- _WHAT IS BEING ASKED_
Resize the coordinates given as answers in the part of the records that opens with the line containing "How do I perform: Click the red" and closes with the line containing "The image size is (973, 547).", both lines included, by multiplying each by 2.6 and rounding to whole numbers, with halves rounded up. Reproduce only those lines, requests included, and leave all other numbers unchanged.

:: MATERIAL TO PROCESS

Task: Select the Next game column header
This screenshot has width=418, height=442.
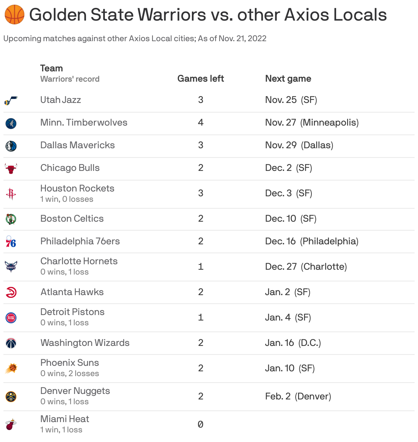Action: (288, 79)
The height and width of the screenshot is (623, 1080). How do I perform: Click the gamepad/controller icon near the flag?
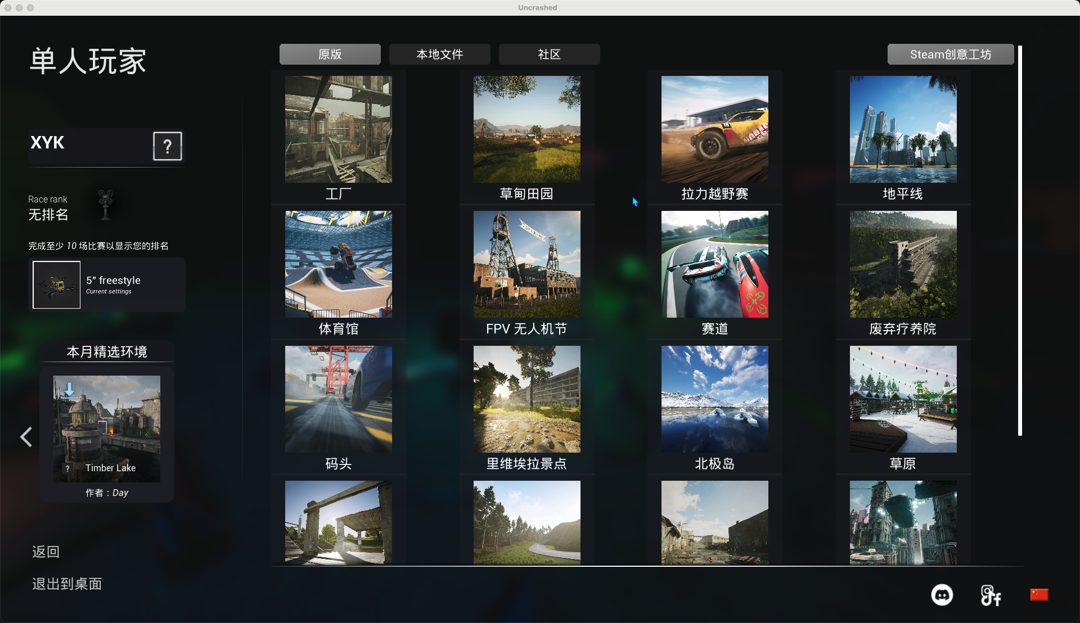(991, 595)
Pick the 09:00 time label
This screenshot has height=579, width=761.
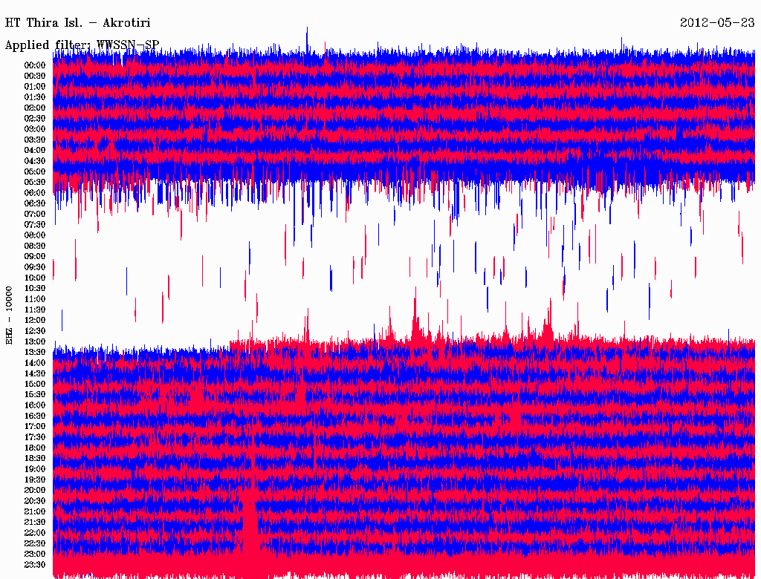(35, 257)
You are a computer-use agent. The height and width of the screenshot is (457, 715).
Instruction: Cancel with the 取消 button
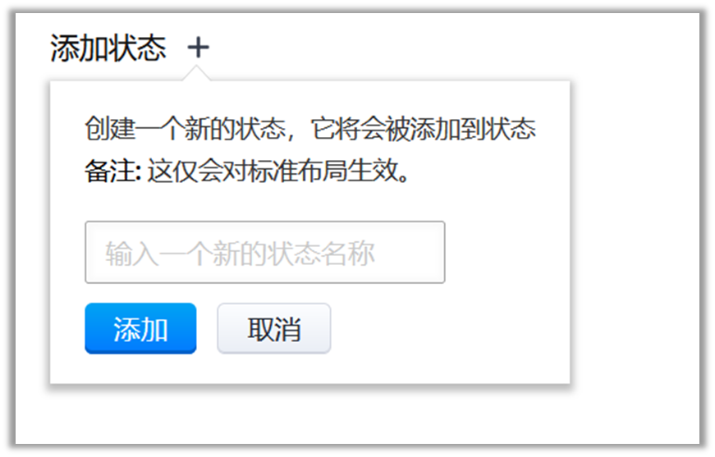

::::
:: MATERIAL TO PROCESS

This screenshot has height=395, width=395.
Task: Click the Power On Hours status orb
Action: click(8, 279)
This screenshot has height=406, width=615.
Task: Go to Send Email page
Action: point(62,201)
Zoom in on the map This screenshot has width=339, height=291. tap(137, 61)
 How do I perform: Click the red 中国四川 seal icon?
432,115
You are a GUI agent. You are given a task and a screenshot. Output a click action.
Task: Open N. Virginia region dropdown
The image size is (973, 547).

::::
:: MATERIAL TO PROCESS

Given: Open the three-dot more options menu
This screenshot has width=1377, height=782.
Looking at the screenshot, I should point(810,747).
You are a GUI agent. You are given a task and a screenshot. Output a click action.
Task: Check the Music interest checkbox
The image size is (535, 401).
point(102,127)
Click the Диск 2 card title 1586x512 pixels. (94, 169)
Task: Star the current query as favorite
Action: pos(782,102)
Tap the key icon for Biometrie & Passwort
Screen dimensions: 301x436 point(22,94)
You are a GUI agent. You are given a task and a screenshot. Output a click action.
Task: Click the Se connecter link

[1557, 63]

::::

- _TASK SOLUTION_
 How do I perform: Click the red 中国四川 seal icon?
1123,299
You are a GUI agent. You are given a task and a screenshot. Output a click action.
Task: Open N. Virginia region dropdown
The image size is (973, 547).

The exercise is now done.